SQL Without LIMIT unoptimized ? doc Schema performance different compared to other schemas?

Hi everyone :slight_smile:

I have two strange behaviours. (i’m testing in nightly Build 4.5, and i will test on previous version)

On the same CrateDB Server, i have two schemas :

  • Doc schema
  • Bonjour schema

Both have the same tables and datas (table parameters are the same).

image

But performances are strangely different depending on schema and also if LIMIT clause is present or not :

in Red : On schema “Bonjour”
In Blue : On schema “Doc”

Any idea ?

Dear Mike,

thanks for your report. Is the behavior reproducible in a way that reissuing both statements without LIMIT clauses once more will also yield a long query duration?

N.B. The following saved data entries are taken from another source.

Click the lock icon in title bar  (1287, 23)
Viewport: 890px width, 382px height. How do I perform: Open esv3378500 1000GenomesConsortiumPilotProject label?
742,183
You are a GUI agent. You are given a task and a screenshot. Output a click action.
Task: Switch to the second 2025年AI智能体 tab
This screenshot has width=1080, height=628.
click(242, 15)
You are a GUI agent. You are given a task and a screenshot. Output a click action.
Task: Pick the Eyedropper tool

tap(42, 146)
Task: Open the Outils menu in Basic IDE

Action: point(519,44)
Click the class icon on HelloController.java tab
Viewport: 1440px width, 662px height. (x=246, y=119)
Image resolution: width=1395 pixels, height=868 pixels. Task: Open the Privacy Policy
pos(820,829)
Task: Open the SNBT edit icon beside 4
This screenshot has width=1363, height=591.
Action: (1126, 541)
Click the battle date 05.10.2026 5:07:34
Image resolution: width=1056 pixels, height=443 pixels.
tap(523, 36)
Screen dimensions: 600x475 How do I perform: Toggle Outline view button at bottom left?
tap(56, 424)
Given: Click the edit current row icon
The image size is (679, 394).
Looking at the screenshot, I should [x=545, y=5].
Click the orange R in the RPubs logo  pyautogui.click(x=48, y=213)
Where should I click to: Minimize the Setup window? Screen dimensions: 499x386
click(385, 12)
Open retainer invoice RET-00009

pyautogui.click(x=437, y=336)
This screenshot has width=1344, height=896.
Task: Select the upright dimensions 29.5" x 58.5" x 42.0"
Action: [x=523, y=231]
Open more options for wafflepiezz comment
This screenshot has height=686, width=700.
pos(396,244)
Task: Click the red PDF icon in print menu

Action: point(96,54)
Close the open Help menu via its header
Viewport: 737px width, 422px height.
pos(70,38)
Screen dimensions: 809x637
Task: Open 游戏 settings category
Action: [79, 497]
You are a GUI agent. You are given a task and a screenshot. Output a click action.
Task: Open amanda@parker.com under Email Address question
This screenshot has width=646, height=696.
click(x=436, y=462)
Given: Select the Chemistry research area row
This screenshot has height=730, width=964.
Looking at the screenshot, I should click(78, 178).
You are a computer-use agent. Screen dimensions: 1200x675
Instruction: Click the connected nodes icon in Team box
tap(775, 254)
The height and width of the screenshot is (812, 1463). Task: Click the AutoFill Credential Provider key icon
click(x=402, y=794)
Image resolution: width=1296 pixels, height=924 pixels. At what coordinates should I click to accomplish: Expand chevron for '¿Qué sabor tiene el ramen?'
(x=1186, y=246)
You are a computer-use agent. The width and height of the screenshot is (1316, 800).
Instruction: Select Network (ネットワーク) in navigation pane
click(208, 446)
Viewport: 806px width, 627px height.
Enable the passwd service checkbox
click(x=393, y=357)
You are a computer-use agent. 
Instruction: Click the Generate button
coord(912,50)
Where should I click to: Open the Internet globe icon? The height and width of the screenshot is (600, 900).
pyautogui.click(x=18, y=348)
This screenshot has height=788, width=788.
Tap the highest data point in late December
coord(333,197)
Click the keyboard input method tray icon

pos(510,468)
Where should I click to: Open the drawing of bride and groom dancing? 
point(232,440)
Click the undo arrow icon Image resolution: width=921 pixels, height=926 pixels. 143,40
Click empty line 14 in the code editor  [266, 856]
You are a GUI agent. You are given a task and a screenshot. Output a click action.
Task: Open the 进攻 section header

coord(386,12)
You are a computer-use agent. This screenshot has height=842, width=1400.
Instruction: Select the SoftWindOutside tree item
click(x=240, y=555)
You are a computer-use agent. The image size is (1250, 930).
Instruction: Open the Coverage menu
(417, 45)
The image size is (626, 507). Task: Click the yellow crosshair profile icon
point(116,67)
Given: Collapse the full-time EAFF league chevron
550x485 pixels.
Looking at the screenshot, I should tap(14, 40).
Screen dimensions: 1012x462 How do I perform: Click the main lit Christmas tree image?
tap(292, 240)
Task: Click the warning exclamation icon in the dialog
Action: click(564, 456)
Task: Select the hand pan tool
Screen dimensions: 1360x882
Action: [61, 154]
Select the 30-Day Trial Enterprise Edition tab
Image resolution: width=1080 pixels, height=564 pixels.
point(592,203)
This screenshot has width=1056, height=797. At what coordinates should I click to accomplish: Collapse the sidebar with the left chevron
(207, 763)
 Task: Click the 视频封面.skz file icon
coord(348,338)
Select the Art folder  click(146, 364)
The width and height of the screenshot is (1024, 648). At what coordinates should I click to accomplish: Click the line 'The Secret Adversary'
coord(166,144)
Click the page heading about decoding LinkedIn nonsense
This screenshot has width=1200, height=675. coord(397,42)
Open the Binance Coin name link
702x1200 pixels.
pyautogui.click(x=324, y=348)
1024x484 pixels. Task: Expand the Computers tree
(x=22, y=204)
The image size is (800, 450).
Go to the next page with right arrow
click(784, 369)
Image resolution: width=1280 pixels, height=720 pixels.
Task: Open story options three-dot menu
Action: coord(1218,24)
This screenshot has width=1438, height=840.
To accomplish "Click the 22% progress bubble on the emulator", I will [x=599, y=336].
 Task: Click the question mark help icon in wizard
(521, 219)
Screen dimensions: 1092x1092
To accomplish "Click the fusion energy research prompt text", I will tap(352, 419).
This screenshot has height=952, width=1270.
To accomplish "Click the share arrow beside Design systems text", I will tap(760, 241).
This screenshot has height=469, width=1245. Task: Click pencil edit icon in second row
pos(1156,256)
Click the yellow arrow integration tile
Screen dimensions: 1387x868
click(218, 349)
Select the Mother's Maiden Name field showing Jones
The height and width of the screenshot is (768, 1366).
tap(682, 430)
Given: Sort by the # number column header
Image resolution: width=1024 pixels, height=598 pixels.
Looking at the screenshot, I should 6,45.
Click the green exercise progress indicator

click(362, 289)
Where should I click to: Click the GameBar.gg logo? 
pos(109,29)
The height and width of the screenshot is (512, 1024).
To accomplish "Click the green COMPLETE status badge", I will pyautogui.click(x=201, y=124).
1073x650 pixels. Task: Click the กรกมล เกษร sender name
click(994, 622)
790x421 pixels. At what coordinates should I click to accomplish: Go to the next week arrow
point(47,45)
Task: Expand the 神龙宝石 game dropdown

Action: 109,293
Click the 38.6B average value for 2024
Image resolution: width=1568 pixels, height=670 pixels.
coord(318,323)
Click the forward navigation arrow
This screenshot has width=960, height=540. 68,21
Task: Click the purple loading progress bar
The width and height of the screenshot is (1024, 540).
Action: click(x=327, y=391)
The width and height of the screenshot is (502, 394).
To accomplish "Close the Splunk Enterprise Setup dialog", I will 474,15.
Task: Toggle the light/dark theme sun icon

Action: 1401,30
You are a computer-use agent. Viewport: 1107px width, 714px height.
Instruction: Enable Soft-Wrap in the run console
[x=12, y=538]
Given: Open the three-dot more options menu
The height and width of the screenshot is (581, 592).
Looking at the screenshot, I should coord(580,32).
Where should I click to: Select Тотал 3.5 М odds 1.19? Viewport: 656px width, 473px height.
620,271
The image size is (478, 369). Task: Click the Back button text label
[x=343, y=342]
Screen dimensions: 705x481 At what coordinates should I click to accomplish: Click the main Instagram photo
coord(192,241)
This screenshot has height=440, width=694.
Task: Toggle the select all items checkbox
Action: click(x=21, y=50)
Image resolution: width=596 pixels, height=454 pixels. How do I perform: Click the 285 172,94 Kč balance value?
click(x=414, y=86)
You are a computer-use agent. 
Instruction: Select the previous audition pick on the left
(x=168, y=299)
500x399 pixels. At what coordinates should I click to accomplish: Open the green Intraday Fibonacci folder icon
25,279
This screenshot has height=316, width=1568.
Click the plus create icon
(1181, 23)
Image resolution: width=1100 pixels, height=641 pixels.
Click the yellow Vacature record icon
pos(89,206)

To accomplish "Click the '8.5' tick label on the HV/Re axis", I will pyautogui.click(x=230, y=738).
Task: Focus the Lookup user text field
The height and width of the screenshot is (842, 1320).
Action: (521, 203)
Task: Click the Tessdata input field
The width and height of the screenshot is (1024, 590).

The reason for the initial (longer) duration might be some initialization overhead. May I ask what hardware and environment you are running CrateDB on and how your configuration looks like? Having enough memory available for CrateDB is crucial for reasonable operation.

That the first query took 30 seconds for answering might indicate something into the direction that the environment CrateDB is running on needs some time to get ready. It might also indicate that the number of configured shards is too high for the fair amount of (~100000?) records as this would definitively induce a significant overhead.

With kind regards,
Andreas.

Hi Andreas, it seems after re-importing my 100 000 Rows into my two different schemas, performances are now the same for both.

However, even after re-importing, the SELECT * from users (containing 100 001 rows) and SELECT * from users LIMIT 1000000 (which returns the same result because i have only 100 001 rows) still does a different thing (done multiple times) :

image

In CrateDB WebAdmin UI Console, i can’t reproduce due to LIMIT security :slight_smile: (but with a LIMIT, i have the same duration results as in my CrateDBAdmin .Net client).

I have also tried with a Where clause (just to be sure) :

And i have tried with one result only … The limit clause at 1 performs about 10x faster than without the limit clause …

So, in conclusion … we would count() results before systematically, and re-request with the Count() result in the LIMIT clause :wink:

Something is boosting requests with LIMIT clause, even if the limit is over the number of resulted rows.

This behaviour is totally hidden in Web Admin UI Console due to LIMIT security clause :slight_smile: (but in custom applications … it may not be the case …)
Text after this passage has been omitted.